141 Образ анимы, придающий матери сверхчеловеческий блеск в глазах сына, постепенно тускнеет под действием повседневности и погружается обратно в бессознательное, однако не лишаясь при этом своего исходного напряжения и инстинктивности. Он готов вырваться наружу и спроецироваться при первом удобном случае – в тот момент, когда женщина производит впечатление чего-то необыкновенного. В результате мы имеем опыт Гёте с фрау фон Штейн и его последствиями в фигурах Миньоны и Гретхен. В случае Гретхен, как известно, Гёте показал нам лежащую в основе «метафизику». Любовная жизнь обнаруживает психологию этого архетипа в форме либо безграничного очарования, завышенной оценки и страстного влечения, либо мизогинии со всеми ее градациями и вариациями, которые никоим образом нельзя объяснить истинной природой соответствующего «объекта», а только переносом материнского комплекса. Этот комплекс, однако, был вызван, во-первых, ассимиляцией матери (нормальное и повсеместное явление само по себе) в предсуществующую, женскую часть архетипической «мужеско-женской» совокупности противоположностей, а во-вторых, аномально затянувшимся отделением от первичного образа матери. В действительности никто не способен выдержать полной утраты архетипов. Когда это происходит, возникает ужасное «недовольство нашей культурой», в которой никто более не чувствует себя как дома, ибо «отец» и «мать» отсутствуют. Каждый знает, насколько предусмотрительна в данном отношении религия. К сожалению, однако, очень многие задаются вопросом об «истинности» этих положений, тогда как на самом деле это вопрос психологической потребности. Рационалистическим объяснением здесь ничего не достигнуть.

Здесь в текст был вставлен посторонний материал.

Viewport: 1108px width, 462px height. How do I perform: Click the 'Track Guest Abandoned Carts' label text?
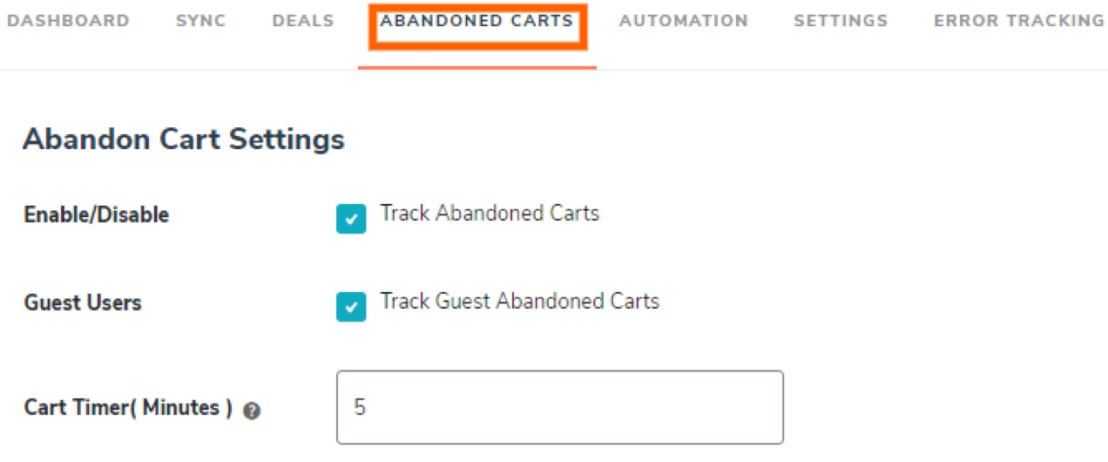519,302
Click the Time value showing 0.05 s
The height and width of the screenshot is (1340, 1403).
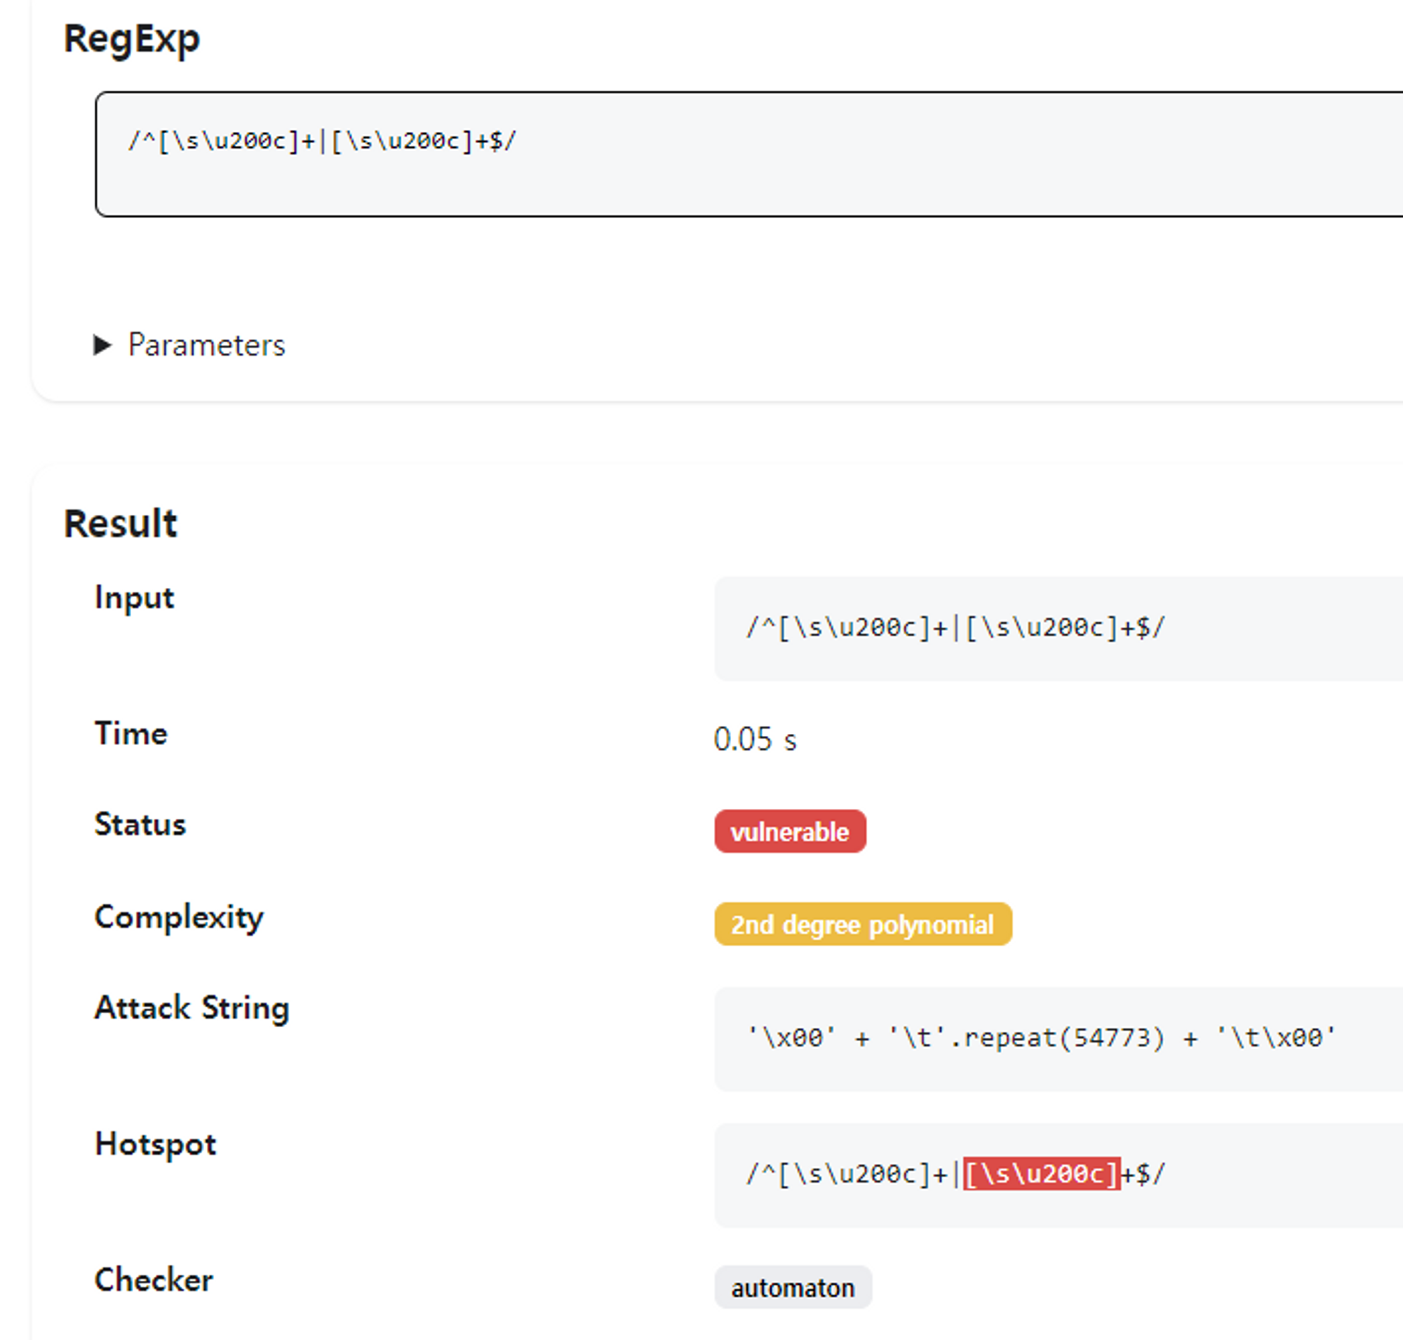(757, 740)
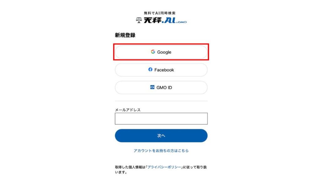Click the 新規登録 heading

click(x=125, y=35)
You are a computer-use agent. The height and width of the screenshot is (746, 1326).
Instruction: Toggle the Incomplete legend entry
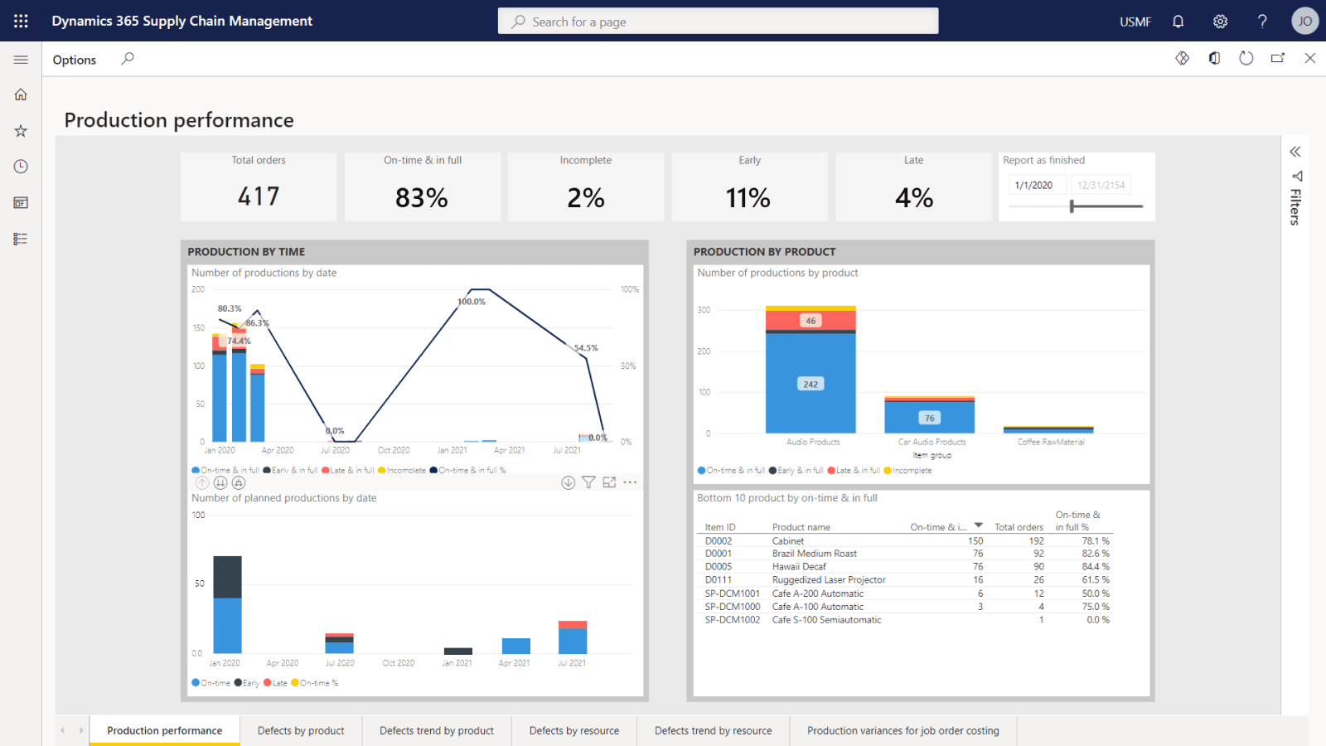pyautogui.click(x=402, y=470)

142 В случае проекции анима всегда имеет женскую форму с определенными характеристиками. Эта эмпирическая находка ни в коем случае не означает, что так сформирован архетип как таковой. Мужеско-женская сизигия – лишь одна из возможных пар противоположностей, хотя, конечно, самая важная в практике и самая распространенная. Она обладает многочисленными связями с другими парами, которые не обнаруживают половые различия, а потому могут быть отнесены к половой категории только с натяжкой. В частности, эти связи с их многоаспектными оттенками значения обнаруживаются в кундалини-йоге
[84], в гностицизме
[85] и прежде всего в алхимической философии
[86], не говоря уже о спонтанных продуктах фантазии, наблюдаемых у страдающих неврозами и психозами. Если тщательно изучить все эти данные, напрашивается вывод, что архетип в спокойном, непроецированном состоянии не имеет никакой точно определяемой формы, но как таковой представляет собой некую структуру, которая может принимать определенные формы только в проекции.